A modern utility collects staggering amounts of data. Smart meters report constantly, the energy management system tracks the grid in real time, generation telemetry streams off every turbine. Most of it is stored and queried only after something has already gone wrong. The data is right there. What's missing is a way to ask it forward-looking questions in time to act. Closing that gap, not adding sensors, is where the value sits, and it can be done without going near the control path.
The under-used asset
Power operators rarely have a data shortage. They have an access problem. The signal needed to anticipate an outage or catch a developing turbine issue is usually already in the historian or the AMI stream. What's missing is intelligence that turns it into a timely answer for the operator or engineer. That reframes the build: not a new platform, but a layer on top of the data you already collect.

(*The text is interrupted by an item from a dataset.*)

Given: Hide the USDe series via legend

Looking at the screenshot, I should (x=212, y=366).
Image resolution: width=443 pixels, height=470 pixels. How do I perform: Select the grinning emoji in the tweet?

Read widely, never write to the control path
The discipline that makes grid AI safe and deployable is a hard line between analysis and control. The system can read from AMI, EMS, SCADA, and telemetry to understand what's happening, and surface recommendations to a person, but it does not write to the operational control path. That keeps the deployment inside NERC CIP's comfort zone, keeps a qualified operator accountable, and keeps the systems of record exactly where they are. Advisory first is almost always the right starting point in a critical-infrastructure setting.
Building inside the security boundary
Power adds a constraint the other industries don't have to the same degree: the cybersecurity boundary. Grid data is sensitive and CIP-governed, so the build has to respect where data can live and who can reach it. The good news is that an advisory layer reading from existing systems, with access designed in and logged, fits that boundary far more easily than anything that reaches into control. Build for the boundary from the start and the security review is a conversation, not a wall.
What a working example looks like
Kaysee, Cortland's reliability platform, follows this pattern on generation equipment. It reads turbine and balance-of-plant telemetry from the systems already in place, surfaces developing problems to the engineer who owns the call, and never touches the control path. The EMS stays the EMS; the historian stays the historian. The operator gains an advisory layer that makes them answerable.
The fastest, safest way into grid AI isn't to automate the control center. It's to make the data the control center already has answer the questions the operators are already asking, inside the security boundary they already work within.